I have a liberal arts major at a large-public university and have a minor in
computer science. My offer at a large bank was the best offer I got and I got
placed in an operation/support role. I have been in my current role for over
two years and this is my first "real job" outside of college.

Even though it is not Google/Microsoft/Amazon, I am extremely happy in the
position I am in. The first two years were difficult and it is not the type of
role I want to do for the rest of my life, but working at the bank had some
benefits. I get paid overtime hours and get to work remotely whenever I want.
If I had a family or significant other I would be miserable. Recently there
has been a mass exodus and layoffs in our team (due to a "location strategy").
I am able to do the work that used to take 4-5 people and there is only one
other person in the Western Hemisphere that does my job.

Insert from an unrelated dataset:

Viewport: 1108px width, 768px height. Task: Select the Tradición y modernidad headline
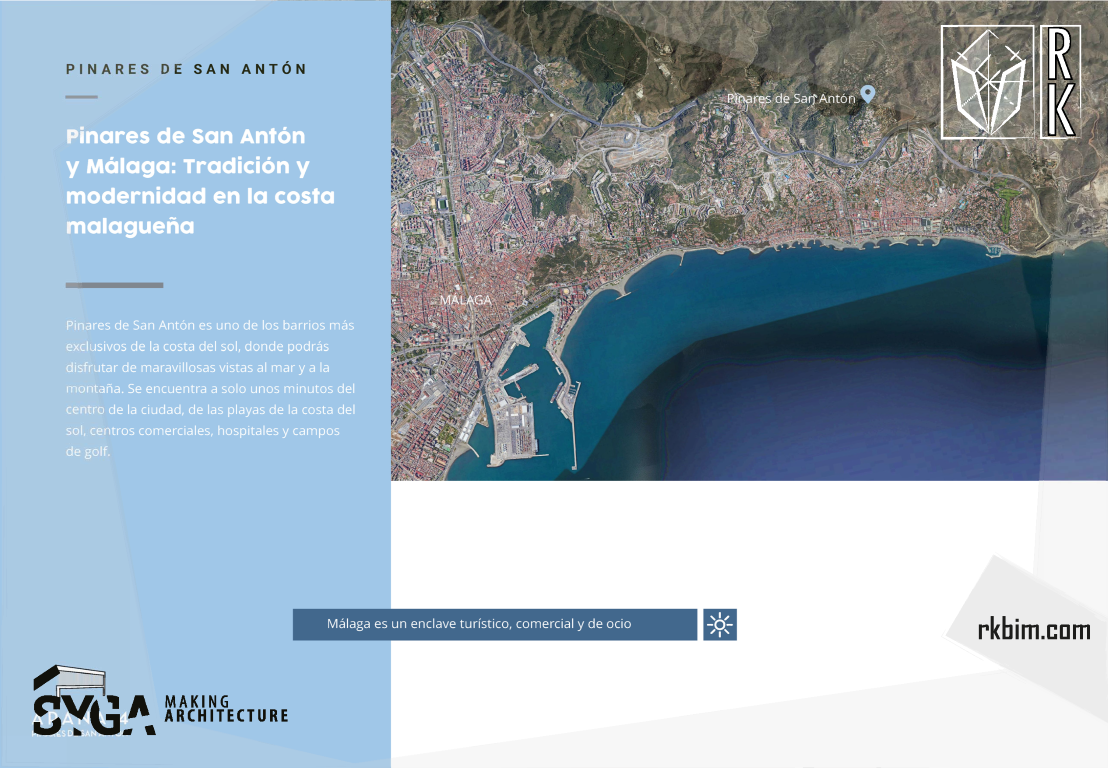point(200,181)
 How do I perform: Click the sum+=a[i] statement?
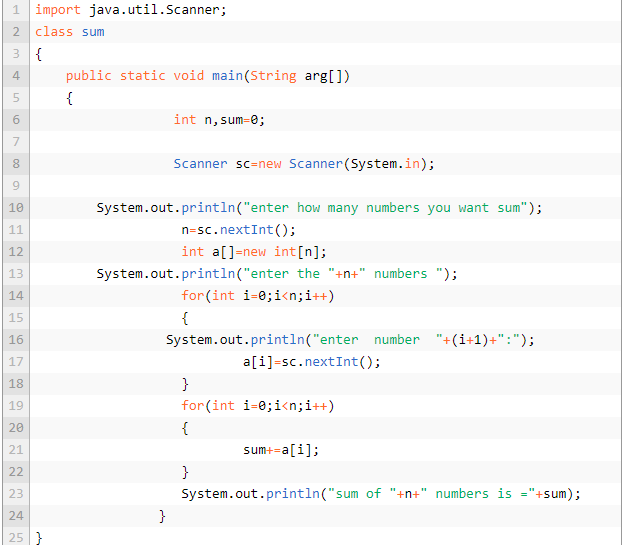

I support what the bank calls a "critical application". There's very high
probability that your money has moved through this application. There has been
a lot of work for me to do and have been given flexibility because I work hard
and get the job done. I get paid overtime (100 hours of overtime this past
month). Even though I am happy at the moment, I know my current role is
unsustainable and I intend on moving to another team within the bank or
externally (at the end of the year where I will probably lose my overtime
eligibility).

Our company provides services for self-learning (which usually costs hundreds
of dollars a year) and bi-annual hackathons which gives me an outlet for
actually programming. A project I worked on in one of these hackathons got
patented recently. I live in a major US city which has two major hackerspaces
and a plethora of jobs and career networking events/MeetUps. Since I am doing
so much overtime, I make more than my salary capped associates and application
developers (who are my age) and my mortgage will be paid off by the end of
this year. I think my next career move will be in application development with
one of the many teams I support at the moment or move into consulting.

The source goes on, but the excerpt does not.